Il corpo contro l’algoritmo: la sfida di Platone alla Silicon Valley

Nel pieno di una rivoluzione scientifica e sociale senza precedenti, l’umanità si trova di fronte a un interrogativo ancestrale: se le macchine possono pensare, l’uomo ha perso la sua unicità? La risposta non va cercata in nuovi codici di programmazione, ma nelle radici della filosofia occidentale. Simone Regazzoni, allievo di Jacques Derrida, sostiene che le domande di Platone siano oggi più attuali che mai. Il filosofo greco non viene evocato come un busto di marmo polveroso, ma come un “fuoco da riaccendere” per contrastare il cosiddetto tecno-bio-capitalismo promosso dai colossi della Silicon Valley.
Dalla Grecia antica all’era di ChatGPT, Simone Regazzoni con Platone nella Silicon Valley lancia un monito: l’intelligenza artificiale non potrà mai sostituire la “forza del corpo vivo” e il desiderio umano.

Il corpo contro l’algoritmo: la sfida di Platone alla Silicon Valley
© Ponte alle Grazie

L’intelligenza tecnologica e il limite della macchina

Scrivere oggi di tecnologia significa riconoscere i confini invalicabili tra la generazione vitale e la pura ricombinazione di dati. L’Intelligenza Artificiale, pur perfezionando e velocizzando il sapere, rimane una forma di intelligenza priva di corpo, inconscio, desiderio e amore. Se il progetto di Sam Altman presenta l’IA come una “nuova forma di vita”, la filosofia di Regazzoni ribadisce che il pensare è un atto incarnato. L’errore della modernità è stato privilegiare un’idea di mente astratta, rimuovendo la fatica e la forza vitale che muove l’essere umano.

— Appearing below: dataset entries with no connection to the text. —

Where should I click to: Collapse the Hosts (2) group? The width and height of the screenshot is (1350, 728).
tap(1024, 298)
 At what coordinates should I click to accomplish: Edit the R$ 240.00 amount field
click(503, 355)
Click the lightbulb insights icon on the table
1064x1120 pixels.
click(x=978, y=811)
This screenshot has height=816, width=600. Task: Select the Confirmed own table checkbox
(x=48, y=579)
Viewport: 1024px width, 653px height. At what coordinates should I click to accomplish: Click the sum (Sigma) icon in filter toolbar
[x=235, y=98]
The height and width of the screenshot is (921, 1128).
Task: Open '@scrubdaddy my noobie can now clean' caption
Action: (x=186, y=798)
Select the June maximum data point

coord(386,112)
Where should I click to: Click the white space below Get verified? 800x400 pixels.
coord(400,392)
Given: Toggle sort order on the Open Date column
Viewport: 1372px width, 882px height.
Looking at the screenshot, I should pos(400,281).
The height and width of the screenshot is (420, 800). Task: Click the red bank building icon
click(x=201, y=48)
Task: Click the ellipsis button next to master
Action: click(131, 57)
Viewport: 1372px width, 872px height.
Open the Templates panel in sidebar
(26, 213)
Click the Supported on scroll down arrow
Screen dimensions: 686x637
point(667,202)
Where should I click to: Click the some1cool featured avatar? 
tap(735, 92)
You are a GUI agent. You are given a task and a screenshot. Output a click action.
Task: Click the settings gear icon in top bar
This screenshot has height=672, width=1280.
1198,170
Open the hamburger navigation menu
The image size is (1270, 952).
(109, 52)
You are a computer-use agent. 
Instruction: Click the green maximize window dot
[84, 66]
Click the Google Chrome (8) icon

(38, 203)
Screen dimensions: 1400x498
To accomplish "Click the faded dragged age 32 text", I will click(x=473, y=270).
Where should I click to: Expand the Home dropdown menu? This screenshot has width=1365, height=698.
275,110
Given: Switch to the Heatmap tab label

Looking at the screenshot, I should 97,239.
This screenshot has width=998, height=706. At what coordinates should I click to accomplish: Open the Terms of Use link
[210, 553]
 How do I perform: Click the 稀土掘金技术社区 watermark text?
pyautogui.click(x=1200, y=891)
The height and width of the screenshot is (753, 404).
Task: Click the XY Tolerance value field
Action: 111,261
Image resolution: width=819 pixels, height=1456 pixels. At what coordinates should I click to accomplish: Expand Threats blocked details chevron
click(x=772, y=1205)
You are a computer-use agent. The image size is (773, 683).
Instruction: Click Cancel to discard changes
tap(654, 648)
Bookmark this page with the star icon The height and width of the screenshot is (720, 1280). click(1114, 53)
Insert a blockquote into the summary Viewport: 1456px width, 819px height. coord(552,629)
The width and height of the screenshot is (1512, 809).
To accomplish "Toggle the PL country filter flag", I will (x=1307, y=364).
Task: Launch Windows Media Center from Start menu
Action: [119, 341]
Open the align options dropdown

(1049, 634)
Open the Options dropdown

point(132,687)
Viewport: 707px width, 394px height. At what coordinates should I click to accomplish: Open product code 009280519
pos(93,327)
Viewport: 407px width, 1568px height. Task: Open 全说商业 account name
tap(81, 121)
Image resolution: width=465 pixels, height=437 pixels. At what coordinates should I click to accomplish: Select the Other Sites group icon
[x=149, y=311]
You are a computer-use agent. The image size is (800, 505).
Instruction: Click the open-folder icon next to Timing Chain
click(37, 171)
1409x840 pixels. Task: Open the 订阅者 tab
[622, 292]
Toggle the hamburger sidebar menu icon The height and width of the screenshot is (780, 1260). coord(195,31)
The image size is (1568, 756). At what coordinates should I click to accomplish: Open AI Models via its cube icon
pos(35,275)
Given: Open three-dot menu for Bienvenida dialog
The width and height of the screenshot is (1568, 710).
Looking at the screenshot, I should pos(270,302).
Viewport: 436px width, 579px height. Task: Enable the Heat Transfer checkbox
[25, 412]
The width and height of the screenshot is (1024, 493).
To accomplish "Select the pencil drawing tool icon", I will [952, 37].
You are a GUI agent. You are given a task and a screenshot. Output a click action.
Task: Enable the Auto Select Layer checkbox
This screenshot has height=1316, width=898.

Muhammad Ali e il pensiero incarnato

Per ereditare correttamente il pensiero platonico nell’epoca dell’IA, è necessario farlo dialogare con chi ha fatto del corpo la propria massima espressione. In un accostamento audace quanto necessario, la figura di Muhammad Ali emerge come quella di uno straordinario pensatore. Lo sport, amato dallo stesso Platone, viene identificato come uno spazio di pensiero incarnato. Letteratura, psicoanalisi, teatro e attività fisica diventano le armi per rivendicare il “piacere erotico” di essere una cosa viva, qualcosa che nessun algoritmo potrà mai generare o replicare. In questo scontro tra l’astrazione digitale e la resistenza biologica, la salvezza risiede nel rimettere in gioco la forza del corpo vivo.

Biografia autore

Simone Regazzoni, allievo di Jacques Derrida, ha conseguito un dottorato in Filosofia presso le Università di Parigi VIII e Genova. Ha insegnato presso l’Università Cattolica di Milano e l’Università di Pavia. È docente presso l’IRPA di Milano e Ancona. Pratica l’arte marziale del Hwa Rang Do, è cintura nera 1º dan di Tae Soo Do. È autore di una quindicina di volumi, tradotti di diverse lingue, tra cui ricordiamo: Derrida, Feltrinelli, 2018; La palestra di Platone, Ponte alle Grazie, 2020; Oceano, Ponte alle Grazie, 2022; Mia figlia, la filosofia, Ponte alle Grazie, 2023. È autore di tre romanzi: Abyss, Longanesi, 2014; Foresta di tenebra, Longanesi, 2017; I segni del male, Rizzoli, 2020.